Cholesterol structure and amphipathic character Why is cholesterol considered amphipathic (amphiphilic) within eukaryotic membranes?

Introduction / Context:
Membrane lipids are amphipathic, possessing both hydrophobic and hydrophilic regions. Cholesterol, a major eukaryotic sterol, exemplifies this property and influences membrane fluidity and order.

Given Data / Assumptions:

• Cholesterol consists of a rigid tetracyclic steroid nucleus, a short hydrocarbon tail, and a single hydroxyl group at C-3.
• Membrane amphipathicity requires a distinct polar head and nonpolar body.

Concept / Approach:
The only polar moiety on cholesterol is its hydroxyl (–OH). This group hydrogen-bonds near the phospholipid headgroups, while the bulky fused ring system and isooctyl tail insert into the hydrophobic core. This duality makes cholesterol amphipathic and enables it to modulate membrane packing and phase behavior.

Step-by-Step Solution:
Identify the polar portion: the single hydroxyl group.Identify the nonpolar portion: the four-ring hydrophobic nucleus plus the hydrocarbon tail.Relate to membranes: OH aligns with aqueous interface; hydrophobic body aligns with acyl chains.Hence, amphipathicity arises from the –OH attached to an otherwise hydrocarbon framework.

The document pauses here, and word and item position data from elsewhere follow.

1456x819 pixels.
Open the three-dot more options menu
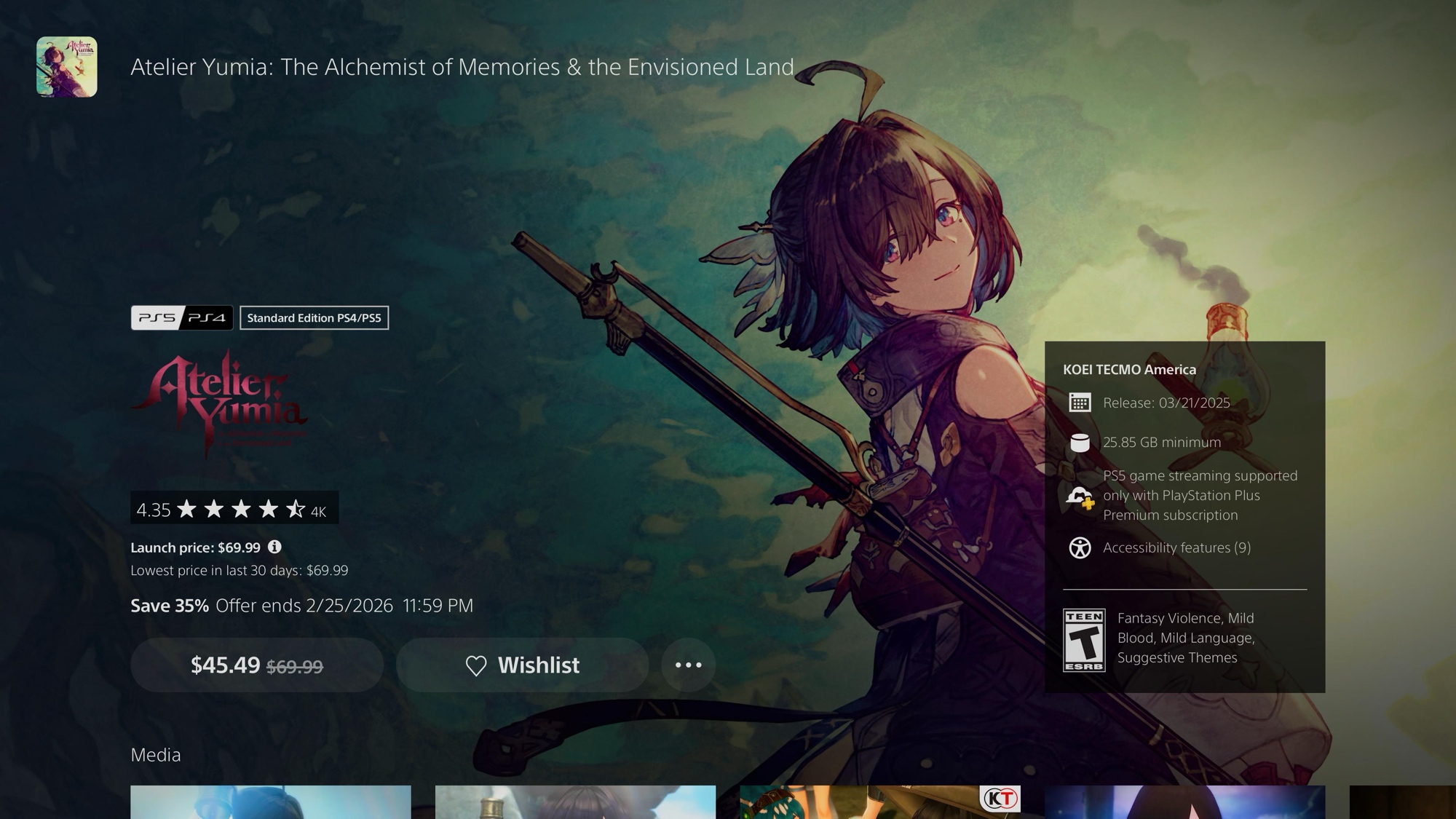(x=688, y=665)
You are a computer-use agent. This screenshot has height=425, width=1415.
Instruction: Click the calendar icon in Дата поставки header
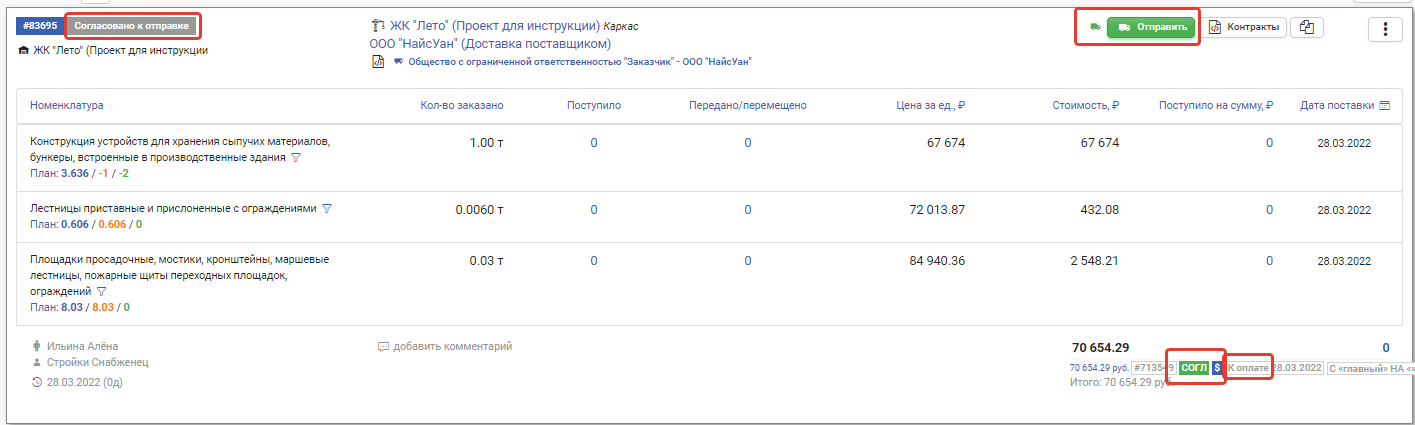pos(1384,105)
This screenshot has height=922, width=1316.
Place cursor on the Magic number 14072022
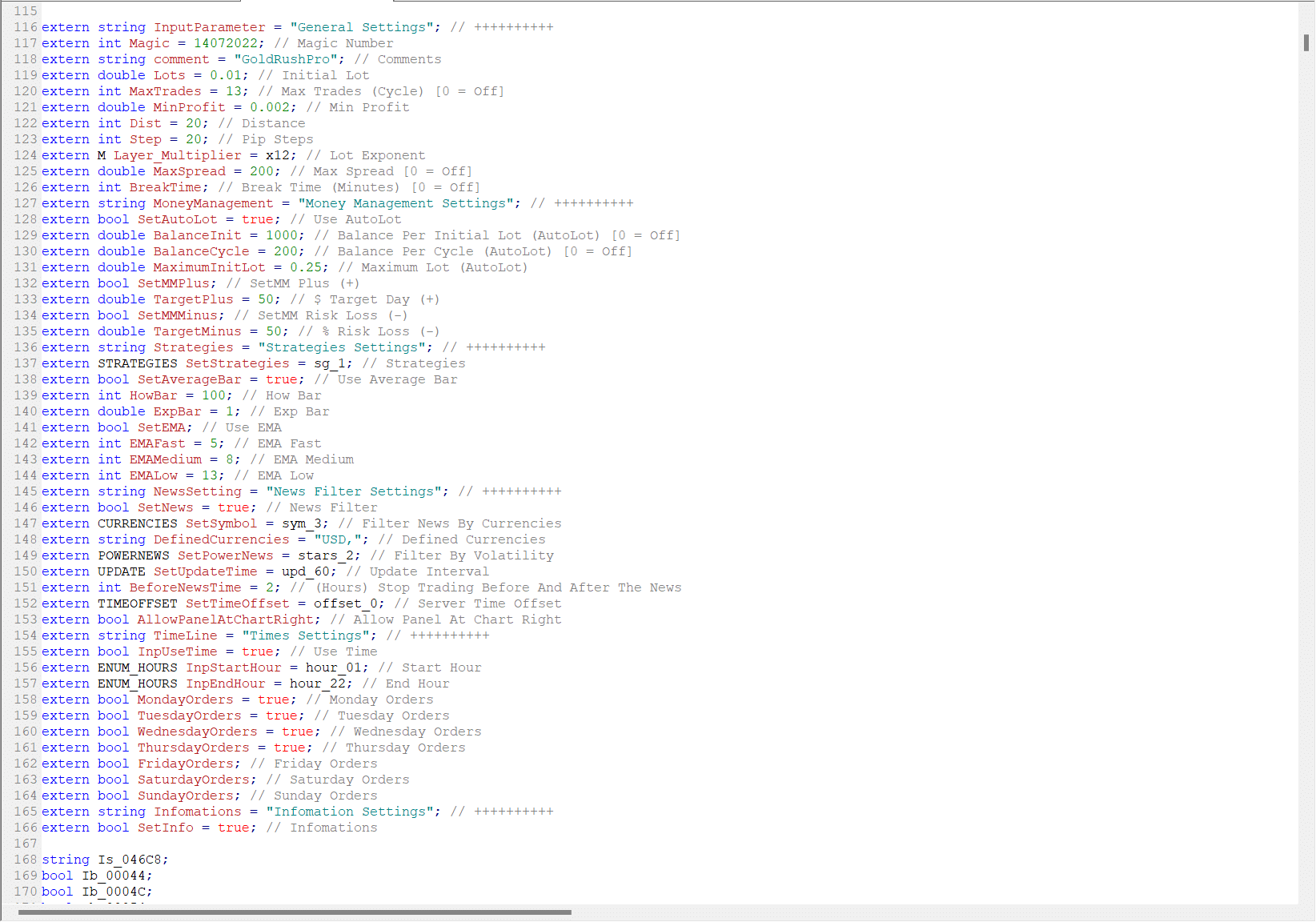click(225, 43)

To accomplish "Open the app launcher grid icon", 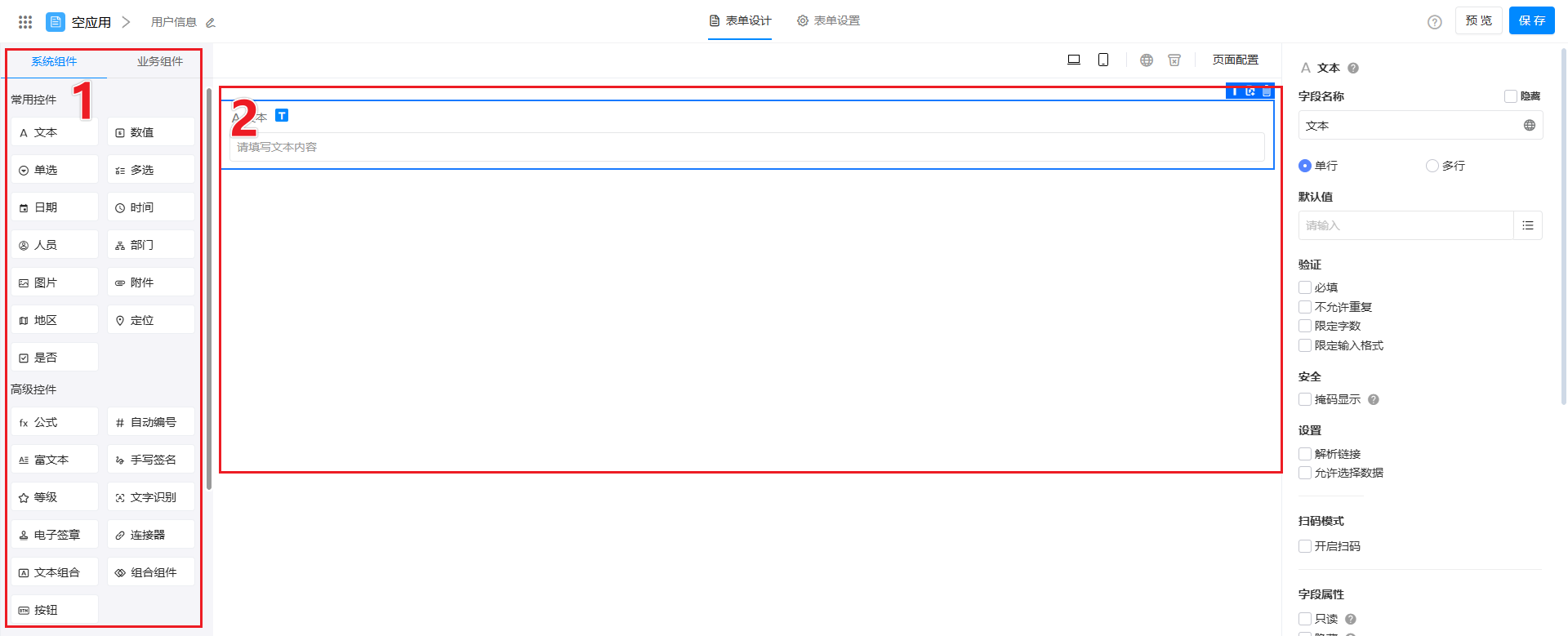I will (x=25, y=22).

Verification / Alternative check:
Experimental positioning in bilayers shows the hydroxyl near the phosphate region, consistent with hydrogen bonding to lipid headgroups.

Why Other Options Are Wrong:

• No polar group (options b, d): Without the –OH, cholesterol would not be amphipathic.
• Methyl groups (option c): Methyl substituents are nonpolar.
• Permanent positive charge: Cholesterol is uncharged at physiological pH.

Common Pitfalls:
Assuming ring count itself confers polarity; polarity is due to functional groups.

Final Answer:
Because a single hydroxyl group is attached to an otherwise hydrocarbon (steroid ring + tail) structure.